* [What you need to do]:
Pull every line from the records that has the word "Program" in it.

* [Provided records]:
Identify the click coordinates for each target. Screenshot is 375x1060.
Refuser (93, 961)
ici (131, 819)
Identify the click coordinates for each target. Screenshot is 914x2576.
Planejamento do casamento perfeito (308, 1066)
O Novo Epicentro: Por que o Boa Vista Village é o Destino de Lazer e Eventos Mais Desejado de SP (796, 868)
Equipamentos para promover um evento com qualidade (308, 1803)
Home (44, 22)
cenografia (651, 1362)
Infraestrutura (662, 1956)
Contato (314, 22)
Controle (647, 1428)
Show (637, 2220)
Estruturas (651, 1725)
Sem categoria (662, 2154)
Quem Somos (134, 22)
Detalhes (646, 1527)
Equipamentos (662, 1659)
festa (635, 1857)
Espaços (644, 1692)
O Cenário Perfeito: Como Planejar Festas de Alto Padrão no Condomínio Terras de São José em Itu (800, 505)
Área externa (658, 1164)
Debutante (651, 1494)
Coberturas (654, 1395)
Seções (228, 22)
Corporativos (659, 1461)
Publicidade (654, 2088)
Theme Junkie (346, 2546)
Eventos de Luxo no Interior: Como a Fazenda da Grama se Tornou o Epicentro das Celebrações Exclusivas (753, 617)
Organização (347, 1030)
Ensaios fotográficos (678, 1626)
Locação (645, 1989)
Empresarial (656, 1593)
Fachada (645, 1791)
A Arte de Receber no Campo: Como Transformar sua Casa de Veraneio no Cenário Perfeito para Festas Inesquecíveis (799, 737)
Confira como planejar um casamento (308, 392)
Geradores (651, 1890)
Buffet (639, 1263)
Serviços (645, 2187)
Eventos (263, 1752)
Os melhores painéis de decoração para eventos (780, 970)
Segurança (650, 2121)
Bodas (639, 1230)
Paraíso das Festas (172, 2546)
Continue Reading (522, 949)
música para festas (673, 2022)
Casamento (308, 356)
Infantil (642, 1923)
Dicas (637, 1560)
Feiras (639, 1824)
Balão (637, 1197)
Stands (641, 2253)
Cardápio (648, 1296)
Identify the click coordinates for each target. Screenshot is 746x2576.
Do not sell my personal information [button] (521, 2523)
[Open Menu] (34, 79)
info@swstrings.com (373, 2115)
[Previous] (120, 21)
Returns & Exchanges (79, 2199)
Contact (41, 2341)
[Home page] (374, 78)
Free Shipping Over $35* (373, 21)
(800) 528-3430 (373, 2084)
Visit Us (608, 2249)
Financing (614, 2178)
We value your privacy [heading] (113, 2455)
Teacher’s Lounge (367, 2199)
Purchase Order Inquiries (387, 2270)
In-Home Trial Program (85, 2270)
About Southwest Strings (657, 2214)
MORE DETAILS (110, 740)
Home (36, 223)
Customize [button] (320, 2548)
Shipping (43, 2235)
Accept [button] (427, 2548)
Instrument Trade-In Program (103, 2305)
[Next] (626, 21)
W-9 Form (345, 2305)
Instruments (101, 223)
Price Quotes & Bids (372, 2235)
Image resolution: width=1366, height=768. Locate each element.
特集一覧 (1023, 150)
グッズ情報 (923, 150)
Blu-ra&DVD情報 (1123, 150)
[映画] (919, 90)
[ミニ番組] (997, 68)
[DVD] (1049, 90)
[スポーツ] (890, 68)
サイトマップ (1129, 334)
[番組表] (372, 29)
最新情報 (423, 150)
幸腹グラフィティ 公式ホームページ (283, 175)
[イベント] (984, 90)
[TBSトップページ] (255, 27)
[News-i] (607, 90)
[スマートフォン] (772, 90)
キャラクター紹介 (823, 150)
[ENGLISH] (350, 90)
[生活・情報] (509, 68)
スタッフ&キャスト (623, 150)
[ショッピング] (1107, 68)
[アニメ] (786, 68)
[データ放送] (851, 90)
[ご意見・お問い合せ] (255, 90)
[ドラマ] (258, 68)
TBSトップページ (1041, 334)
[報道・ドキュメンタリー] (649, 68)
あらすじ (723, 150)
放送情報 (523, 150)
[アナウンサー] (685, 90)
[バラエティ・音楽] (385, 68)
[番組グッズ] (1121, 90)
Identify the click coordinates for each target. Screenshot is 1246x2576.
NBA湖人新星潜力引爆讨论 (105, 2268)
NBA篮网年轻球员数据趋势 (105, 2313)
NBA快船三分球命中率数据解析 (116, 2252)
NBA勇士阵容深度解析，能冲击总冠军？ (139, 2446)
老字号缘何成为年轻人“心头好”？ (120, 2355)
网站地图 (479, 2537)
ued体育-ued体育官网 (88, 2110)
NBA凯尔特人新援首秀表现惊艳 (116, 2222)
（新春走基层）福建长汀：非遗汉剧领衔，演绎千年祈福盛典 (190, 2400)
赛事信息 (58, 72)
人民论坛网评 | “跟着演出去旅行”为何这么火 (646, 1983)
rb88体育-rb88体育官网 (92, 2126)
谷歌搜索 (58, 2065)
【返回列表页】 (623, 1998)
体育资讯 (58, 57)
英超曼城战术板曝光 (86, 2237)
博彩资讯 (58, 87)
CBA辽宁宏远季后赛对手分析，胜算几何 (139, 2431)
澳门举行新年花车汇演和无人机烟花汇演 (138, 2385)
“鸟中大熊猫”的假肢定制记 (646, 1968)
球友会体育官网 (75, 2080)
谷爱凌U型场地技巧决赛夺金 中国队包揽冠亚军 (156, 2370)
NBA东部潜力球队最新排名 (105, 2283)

* [Written response]:
In-Home Trial Program (85, 2270)
Instrument Trade-In Program (103, 2305)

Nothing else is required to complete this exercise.